This exercise calls for the line with "拒否する (491, 2545)", the line with "Accessibility (1070, 2042)", and all lines between them in the material below, output exactly and with no other lines.

> **PROVIDED RECORDS**:
• • • • •
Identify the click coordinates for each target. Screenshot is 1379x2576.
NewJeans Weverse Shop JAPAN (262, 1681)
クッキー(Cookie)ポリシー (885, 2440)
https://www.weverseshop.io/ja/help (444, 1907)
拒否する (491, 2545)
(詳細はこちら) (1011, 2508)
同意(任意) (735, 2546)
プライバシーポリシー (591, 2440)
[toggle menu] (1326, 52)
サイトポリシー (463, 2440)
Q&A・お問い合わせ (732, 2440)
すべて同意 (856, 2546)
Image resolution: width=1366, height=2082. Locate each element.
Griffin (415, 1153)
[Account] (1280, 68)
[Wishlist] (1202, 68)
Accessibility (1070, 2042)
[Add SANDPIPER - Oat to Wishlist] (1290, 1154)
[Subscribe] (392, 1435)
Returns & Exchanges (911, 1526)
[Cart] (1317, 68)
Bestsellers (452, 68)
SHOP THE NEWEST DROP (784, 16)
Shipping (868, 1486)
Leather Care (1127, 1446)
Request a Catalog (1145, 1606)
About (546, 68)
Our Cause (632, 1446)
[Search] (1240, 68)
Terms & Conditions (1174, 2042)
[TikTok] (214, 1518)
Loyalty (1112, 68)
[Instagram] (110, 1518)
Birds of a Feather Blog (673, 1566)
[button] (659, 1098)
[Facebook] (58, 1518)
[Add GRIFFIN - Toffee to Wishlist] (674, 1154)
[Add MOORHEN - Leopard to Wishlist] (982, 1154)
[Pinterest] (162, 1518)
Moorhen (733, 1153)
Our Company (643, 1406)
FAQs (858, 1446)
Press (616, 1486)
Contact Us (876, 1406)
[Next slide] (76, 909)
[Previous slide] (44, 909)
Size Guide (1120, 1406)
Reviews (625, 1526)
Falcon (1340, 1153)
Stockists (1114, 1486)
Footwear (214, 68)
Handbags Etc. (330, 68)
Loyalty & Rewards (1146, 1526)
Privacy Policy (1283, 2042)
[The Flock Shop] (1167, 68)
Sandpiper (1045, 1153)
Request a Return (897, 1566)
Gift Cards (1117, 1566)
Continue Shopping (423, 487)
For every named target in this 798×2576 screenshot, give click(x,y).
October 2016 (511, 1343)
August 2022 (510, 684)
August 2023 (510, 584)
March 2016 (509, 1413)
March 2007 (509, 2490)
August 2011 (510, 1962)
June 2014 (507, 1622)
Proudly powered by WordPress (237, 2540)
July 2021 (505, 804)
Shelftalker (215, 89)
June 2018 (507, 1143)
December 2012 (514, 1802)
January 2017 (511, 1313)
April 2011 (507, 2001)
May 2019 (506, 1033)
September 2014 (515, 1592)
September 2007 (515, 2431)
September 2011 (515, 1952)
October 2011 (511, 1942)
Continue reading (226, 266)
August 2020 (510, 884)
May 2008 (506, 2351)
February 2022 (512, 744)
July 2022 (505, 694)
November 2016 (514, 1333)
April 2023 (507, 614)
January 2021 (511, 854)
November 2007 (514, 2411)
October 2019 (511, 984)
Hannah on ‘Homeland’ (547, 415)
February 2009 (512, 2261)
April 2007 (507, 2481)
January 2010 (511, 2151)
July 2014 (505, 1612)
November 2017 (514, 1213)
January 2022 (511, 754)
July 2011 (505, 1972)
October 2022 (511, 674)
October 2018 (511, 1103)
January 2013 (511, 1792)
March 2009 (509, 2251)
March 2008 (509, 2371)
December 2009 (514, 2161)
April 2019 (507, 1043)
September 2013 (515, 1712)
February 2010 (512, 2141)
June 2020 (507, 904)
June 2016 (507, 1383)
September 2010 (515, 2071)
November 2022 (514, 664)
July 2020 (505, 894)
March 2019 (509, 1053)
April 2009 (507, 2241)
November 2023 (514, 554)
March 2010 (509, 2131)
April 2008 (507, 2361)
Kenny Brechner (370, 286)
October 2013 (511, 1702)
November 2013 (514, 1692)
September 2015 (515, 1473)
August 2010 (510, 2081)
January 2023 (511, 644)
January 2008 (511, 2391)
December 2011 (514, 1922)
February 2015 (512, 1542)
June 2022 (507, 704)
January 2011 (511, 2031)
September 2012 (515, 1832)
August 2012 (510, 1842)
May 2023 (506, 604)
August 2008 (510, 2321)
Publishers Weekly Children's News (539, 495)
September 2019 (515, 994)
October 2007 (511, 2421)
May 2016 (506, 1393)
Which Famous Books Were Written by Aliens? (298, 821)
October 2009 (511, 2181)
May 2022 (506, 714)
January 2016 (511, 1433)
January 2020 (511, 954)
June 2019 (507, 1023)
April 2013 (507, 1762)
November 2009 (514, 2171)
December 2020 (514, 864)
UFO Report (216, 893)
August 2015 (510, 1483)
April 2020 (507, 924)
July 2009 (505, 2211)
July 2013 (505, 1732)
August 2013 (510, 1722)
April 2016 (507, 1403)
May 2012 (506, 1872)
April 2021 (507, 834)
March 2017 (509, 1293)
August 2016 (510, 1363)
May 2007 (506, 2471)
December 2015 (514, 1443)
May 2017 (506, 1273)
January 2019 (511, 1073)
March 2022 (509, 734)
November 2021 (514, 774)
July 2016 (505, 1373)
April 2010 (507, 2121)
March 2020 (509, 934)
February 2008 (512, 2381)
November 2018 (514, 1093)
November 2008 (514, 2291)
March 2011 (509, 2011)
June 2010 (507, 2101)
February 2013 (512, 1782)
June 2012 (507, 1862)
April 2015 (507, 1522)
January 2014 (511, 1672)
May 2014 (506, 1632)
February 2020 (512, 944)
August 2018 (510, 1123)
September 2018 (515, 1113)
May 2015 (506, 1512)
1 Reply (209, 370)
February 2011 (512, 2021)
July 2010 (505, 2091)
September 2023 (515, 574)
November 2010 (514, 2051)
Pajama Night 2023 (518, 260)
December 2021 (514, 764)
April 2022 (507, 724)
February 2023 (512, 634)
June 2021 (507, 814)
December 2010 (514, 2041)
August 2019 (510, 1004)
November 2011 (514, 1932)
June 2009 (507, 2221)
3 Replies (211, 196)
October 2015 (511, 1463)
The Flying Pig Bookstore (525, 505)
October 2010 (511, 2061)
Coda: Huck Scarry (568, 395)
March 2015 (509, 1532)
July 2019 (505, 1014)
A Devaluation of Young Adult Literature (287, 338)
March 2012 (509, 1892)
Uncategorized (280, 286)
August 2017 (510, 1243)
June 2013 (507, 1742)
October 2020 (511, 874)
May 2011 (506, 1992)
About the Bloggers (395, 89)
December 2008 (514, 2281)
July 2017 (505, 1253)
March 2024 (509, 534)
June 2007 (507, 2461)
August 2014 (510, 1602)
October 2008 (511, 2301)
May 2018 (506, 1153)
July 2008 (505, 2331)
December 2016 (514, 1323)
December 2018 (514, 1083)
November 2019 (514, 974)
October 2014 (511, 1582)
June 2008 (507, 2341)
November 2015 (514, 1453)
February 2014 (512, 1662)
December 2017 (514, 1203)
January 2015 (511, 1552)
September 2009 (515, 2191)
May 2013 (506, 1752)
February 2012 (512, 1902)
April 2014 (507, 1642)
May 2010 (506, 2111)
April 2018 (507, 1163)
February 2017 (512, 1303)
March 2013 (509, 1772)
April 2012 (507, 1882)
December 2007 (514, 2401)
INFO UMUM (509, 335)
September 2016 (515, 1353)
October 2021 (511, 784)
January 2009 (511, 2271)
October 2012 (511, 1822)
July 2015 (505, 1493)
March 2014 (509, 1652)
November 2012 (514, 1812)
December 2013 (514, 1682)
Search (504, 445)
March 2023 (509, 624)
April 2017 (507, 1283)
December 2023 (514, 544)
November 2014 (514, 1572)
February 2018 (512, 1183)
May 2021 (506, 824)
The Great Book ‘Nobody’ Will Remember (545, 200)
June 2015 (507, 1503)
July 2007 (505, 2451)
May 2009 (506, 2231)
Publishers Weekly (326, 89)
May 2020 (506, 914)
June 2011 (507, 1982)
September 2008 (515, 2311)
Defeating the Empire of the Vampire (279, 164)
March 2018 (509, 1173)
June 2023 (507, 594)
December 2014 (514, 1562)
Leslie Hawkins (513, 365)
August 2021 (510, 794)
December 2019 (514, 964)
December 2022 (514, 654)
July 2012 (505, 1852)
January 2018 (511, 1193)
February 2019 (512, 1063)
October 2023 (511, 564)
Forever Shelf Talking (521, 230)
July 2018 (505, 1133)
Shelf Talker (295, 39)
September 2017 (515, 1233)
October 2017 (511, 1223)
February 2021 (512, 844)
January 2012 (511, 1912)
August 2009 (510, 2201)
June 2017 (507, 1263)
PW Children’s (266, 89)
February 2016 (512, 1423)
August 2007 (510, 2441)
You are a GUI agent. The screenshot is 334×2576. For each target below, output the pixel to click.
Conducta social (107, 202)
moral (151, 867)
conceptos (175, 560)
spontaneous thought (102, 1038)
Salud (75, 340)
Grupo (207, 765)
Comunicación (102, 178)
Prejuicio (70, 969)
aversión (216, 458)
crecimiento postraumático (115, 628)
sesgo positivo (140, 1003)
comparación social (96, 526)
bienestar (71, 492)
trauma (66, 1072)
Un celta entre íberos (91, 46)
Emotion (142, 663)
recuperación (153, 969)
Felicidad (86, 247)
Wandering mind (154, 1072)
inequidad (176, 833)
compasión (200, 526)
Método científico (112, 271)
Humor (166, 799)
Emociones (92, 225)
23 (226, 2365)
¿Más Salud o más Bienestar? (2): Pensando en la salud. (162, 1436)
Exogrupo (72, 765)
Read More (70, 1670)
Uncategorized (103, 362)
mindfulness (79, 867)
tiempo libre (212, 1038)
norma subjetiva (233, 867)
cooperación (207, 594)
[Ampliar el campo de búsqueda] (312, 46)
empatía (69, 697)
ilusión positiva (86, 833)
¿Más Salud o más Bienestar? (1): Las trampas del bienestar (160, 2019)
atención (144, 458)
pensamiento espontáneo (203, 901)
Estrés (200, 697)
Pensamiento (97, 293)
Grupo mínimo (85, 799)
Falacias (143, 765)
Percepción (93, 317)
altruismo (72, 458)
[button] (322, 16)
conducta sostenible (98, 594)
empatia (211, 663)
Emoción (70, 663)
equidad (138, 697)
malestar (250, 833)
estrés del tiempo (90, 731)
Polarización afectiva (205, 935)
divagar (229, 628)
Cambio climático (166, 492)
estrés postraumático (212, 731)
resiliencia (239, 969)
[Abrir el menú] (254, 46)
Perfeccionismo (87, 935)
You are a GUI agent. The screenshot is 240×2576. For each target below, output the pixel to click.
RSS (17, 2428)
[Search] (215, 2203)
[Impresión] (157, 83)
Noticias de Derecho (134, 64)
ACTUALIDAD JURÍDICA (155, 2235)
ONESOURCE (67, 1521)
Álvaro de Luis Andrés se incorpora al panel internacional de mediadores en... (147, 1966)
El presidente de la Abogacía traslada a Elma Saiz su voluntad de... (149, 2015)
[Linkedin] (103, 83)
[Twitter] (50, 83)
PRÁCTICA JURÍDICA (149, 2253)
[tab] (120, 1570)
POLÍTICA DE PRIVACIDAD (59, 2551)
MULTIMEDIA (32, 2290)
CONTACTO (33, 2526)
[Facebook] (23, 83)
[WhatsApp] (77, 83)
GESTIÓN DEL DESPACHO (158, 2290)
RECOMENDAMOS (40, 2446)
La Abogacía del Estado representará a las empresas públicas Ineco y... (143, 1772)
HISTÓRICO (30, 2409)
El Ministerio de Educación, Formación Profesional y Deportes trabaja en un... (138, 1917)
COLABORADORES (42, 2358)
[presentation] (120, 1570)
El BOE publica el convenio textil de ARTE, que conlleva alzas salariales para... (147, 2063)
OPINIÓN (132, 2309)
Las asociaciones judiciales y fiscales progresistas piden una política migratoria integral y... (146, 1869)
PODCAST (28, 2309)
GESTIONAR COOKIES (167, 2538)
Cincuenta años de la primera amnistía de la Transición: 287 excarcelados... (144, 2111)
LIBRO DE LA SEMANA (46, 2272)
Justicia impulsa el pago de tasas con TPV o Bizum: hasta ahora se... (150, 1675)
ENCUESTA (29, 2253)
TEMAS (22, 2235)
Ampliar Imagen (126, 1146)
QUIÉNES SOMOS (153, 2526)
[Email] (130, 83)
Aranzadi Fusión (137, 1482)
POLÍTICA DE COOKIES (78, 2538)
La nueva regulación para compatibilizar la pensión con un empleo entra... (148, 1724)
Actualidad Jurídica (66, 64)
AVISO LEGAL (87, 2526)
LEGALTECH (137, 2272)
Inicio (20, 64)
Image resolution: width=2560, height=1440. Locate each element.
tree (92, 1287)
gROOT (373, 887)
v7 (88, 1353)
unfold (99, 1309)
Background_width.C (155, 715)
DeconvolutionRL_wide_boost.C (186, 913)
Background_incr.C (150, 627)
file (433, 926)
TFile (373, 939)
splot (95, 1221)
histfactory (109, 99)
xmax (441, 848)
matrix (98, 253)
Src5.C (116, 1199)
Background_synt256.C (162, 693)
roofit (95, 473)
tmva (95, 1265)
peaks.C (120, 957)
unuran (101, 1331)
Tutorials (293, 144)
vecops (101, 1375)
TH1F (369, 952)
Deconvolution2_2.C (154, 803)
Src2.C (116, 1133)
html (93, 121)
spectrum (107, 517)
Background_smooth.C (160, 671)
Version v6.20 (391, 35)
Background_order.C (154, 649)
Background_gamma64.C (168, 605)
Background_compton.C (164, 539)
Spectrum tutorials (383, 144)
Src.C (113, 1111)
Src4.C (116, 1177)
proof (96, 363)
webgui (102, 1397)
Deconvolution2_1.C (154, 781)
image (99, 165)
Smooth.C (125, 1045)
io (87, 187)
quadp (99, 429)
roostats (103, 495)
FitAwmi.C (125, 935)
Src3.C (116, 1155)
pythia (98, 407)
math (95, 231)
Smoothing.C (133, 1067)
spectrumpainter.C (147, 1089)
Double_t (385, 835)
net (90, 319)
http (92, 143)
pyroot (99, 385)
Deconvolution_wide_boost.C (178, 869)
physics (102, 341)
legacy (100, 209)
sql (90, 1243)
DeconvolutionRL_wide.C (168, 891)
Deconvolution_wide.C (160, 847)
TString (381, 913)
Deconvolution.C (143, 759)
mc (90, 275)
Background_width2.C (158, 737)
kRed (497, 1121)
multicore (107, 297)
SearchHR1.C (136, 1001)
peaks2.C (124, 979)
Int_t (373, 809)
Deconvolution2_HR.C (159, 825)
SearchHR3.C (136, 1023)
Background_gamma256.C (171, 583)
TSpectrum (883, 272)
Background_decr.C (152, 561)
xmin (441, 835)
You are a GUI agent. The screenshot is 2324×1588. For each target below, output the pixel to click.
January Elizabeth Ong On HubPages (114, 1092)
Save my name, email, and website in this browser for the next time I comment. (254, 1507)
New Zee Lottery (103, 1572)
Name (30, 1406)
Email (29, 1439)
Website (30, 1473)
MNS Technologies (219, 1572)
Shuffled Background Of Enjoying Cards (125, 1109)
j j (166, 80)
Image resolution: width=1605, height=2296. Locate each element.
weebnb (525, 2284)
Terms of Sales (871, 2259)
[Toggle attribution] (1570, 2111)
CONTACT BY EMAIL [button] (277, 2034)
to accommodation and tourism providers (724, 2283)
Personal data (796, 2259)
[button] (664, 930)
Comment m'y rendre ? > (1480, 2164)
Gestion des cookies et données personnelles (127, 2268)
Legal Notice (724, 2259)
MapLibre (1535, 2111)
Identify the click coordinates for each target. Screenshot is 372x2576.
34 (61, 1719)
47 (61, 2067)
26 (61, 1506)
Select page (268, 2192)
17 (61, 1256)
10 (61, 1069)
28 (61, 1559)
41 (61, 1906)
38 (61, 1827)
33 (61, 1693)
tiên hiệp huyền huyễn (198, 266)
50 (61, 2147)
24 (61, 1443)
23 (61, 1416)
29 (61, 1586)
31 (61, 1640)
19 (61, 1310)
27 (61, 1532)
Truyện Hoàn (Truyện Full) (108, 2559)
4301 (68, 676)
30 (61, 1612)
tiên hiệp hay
• • • • •
> **ANSWER FOR THE TASK**:
拒否する (491, 2545)
(詳細はこちら) (1011, 2508)
同意(任意) (735, 2546)
プライバシーポリシー (591, 2440)
[toggle menu] (1326, 52)
サイトポリシー (463, 2440)
Q&A・お問い合わせ (732, 2440)
すべて同意 (856, 2546)
Image resolution: width=1366, height=2082. Locate each element.
Griffin (415, 1153)
[Account] (1280, 68)
[Wishlist] (1202, 68)
Accessibility (1070, 2042)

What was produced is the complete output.